Facebook si trova al centro di una controversia che mette in luce un paradosso inquietante: per sedare le critiche e le tensioni sulla piattaforma, ha arruolato una società nota per la propaganda politica, spesso associata a fake news e contenuti razzisti. Questo scenario ricorda tristemente l'affare Cambridge Analytica, sollevando interrogativi sulla capacità di Facebook di gestire le sue comunicazioni senza ricorrere a mezzi eticamente discutibili.

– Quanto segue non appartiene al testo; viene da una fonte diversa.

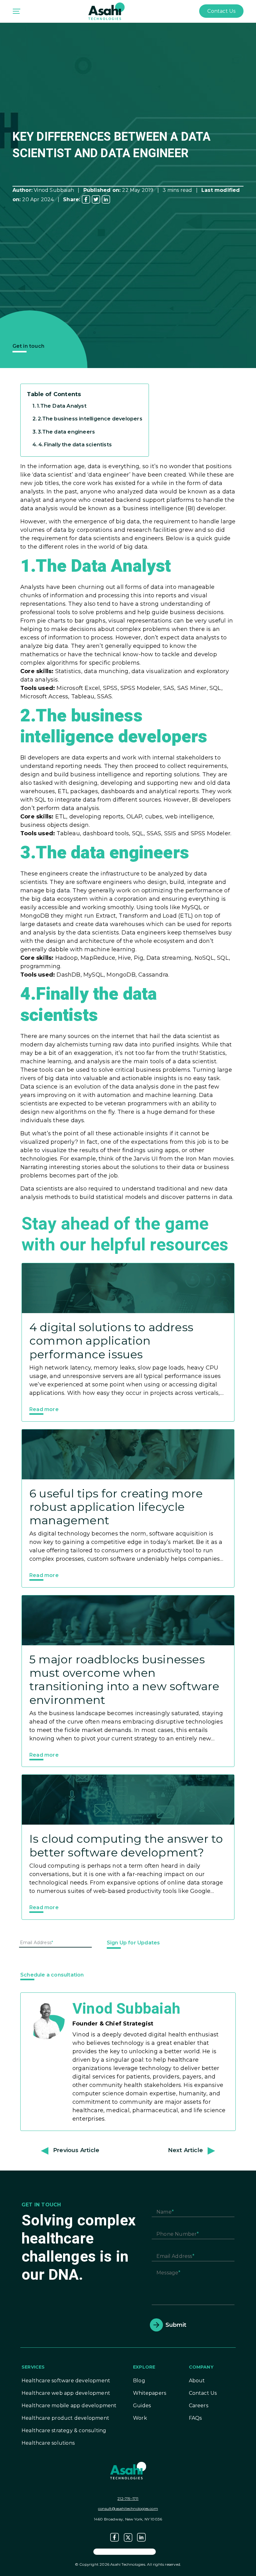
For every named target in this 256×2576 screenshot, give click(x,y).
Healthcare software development (66, 2381)
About (197, 2381)
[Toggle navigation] (15, 11)
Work (140, 2418)
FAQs (195, 2418)
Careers (198, 2406)
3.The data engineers (66, 432)
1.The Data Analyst (61, 406)
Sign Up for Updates (133, 1943)
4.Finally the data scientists (75, 444)
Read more (44, 1409)
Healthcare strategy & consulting (64, 2430)
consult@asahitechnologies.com (128, 2508)
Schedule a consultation (52, 1975)
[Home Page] (106, 10)
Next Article (185, 2150)
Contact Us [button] (221, 11)
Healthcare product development (65, 2418)
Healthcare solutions (48, 2443)
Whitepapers (149, 2393)
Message (167, 2273)
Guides (142, 2406)
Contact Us (203, 2393)
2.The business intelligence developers (90, 418)
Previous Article (76, 2150)
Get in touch (28, 346)
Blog (139, 2381)
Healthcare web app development (66, 2393)
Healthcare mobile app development (69, 2406)
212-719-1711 (127, 2498)
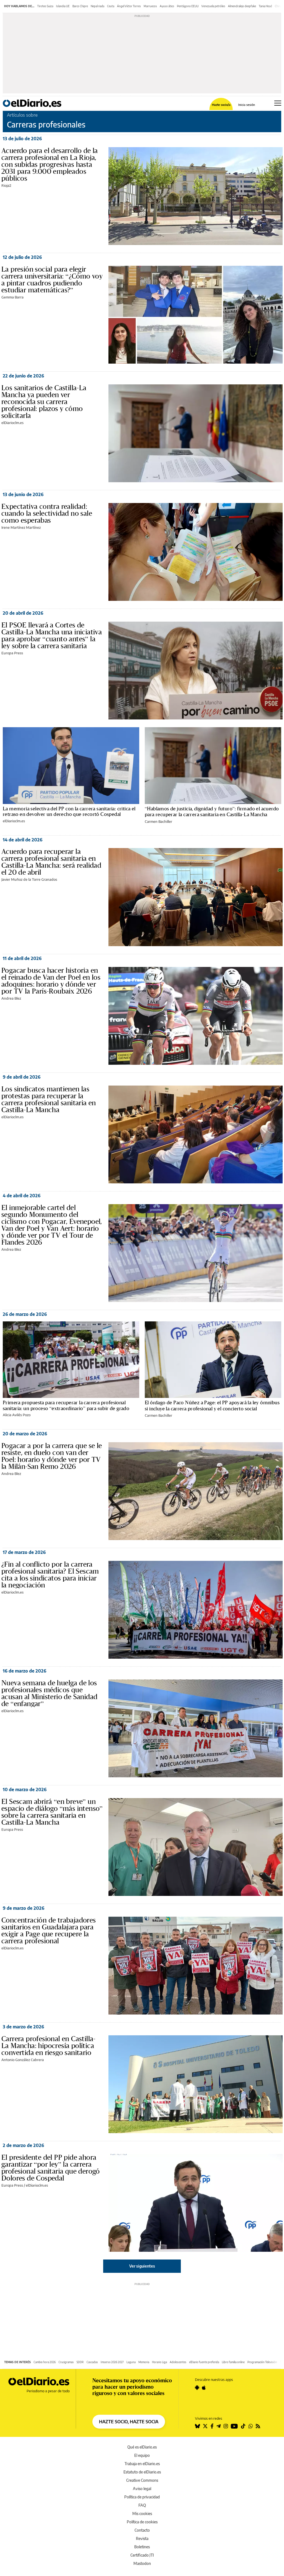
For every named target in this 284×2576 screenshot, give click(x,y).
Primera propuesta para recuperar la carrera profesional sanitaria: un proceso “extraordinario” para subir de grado (66, 1405)
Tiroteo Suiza (45, 6)
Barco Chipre (80, 6)
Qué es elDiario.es (142, 2447)
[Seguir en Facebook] (212, 2426)
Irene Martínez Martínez (21, 527)
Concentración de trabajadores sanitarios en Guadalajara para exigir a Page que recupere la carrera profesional (48, 1930)
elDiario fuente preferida (204, 2362)
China (278, 6)
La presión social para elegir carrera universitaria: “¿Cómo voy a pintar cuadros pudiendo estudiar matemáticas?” (52, 279)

L'uso di strategie propagandistiche per affrontare problemi di comunicazione solleva dubbi sulla direzione verso cui si sta muovendo la comunicazione online. La tendenza a sfruttare i bias cognitivi delle persone per mantenere l'attenzione e influenzare l'opinione pubblica sembra essere diventata la norma. Tuttavia, questo approccio rischia di alimentare ulteriormente le divisioni sociali, piuttosto che costruire ponti di dialogo tra diverse opinioni.
Il dilemma etico si fa pressante: lottare contro la disinformazione utilizzando gli stessi strumenti del nemico può trasformare chi combatte in ciò che combatte. La riflessione su come affrontare queste sfide senza perdere l'umanità diventa cruciale, sollevando la domanda se esista un modo alternativo per chiudere i bias e promuovere un dialogo più costruttivo.